Max Homa is making his Ryder Cup debut in 2023, but NCG’s Matt Chivers believes the rookie will be the United States VIP at Marco Simone in Italy
Max Homa’s superb 2023 season added further bewilderment as to where he’s been hiding all these years.
While he toiled on the Korn Ferry Tour, Brooks Koepka, Justin Thomas and Jordan Spieth were earning major glory.
Just five years after missing 12 cuts in American golf’s second division, Homa now lines up with these players as a crucial part of America’s Ryder Cup side.
The most crucial part, too. And here’s why.
There has rarely been a point where Homa has been out of form this season – ironically it is the majors where his most disappointing results have come.
But a tied 10th finish at The Open led to three more top 10s in three FedEx Cup Playoff events, rounding off a stellar season of even more improvement.

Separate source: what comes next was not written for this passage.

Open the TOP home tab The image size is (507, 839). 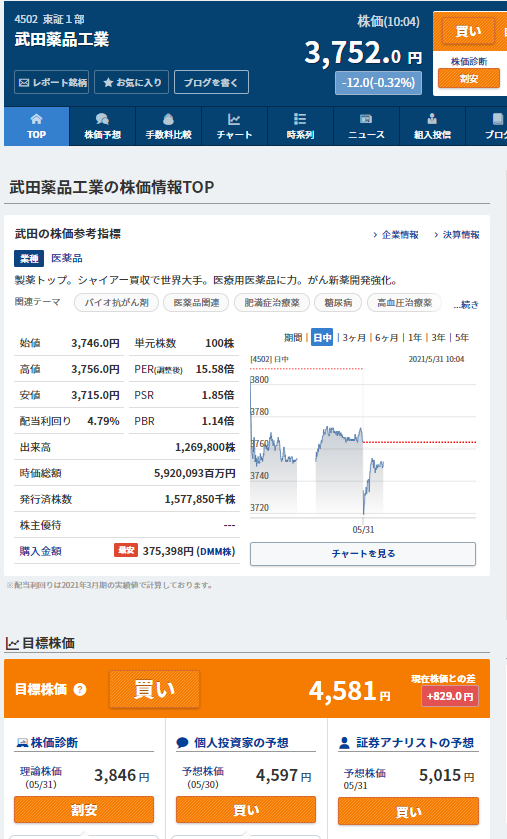36,126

He won the Fortinet Championship at the very beginning and has the chance to complete a hat-trick in Napa this week.
His sixth PGA Tour trophy followed shortly after at the Farmers Insurance Open – and he was edged out in a tussle with Jon Rahm at the Genesis Invitational too.
But we know Homa is the business now, ranked 7th in the world having previously reached number five.
So why is Max Homa the USA’s biggest asset?
Having previously argued that Justin Thomas didn’t deserve a captain’s pick from Zach Johnson, part of my reasoning was Jordan Spieth wouldn’t miss him as much as many people think.
This is where Homa enters the stage, as he’s not only one of America’s best players but their most versatile too.
It’s clear he retains a close bond with the likes of Spieth, Thomas, and Rickie Fowler – while also having sung the praises of Collin Morikawa this year too.
Is there a more popular player on the PGA Tour? His down-to-earth personality and relaxed demeanour make him the perfect partner for any US teammate.
Homa could’ve partnered Spieth if Thomas was left out, but now the two-time PGA Champion is heading to Rome, this only makes another pairing possibility in itself.
At the 2022 Presidents Cup, Homa’s professional team match play bow for the United States, he played with Tony Finau and Billy Horschel.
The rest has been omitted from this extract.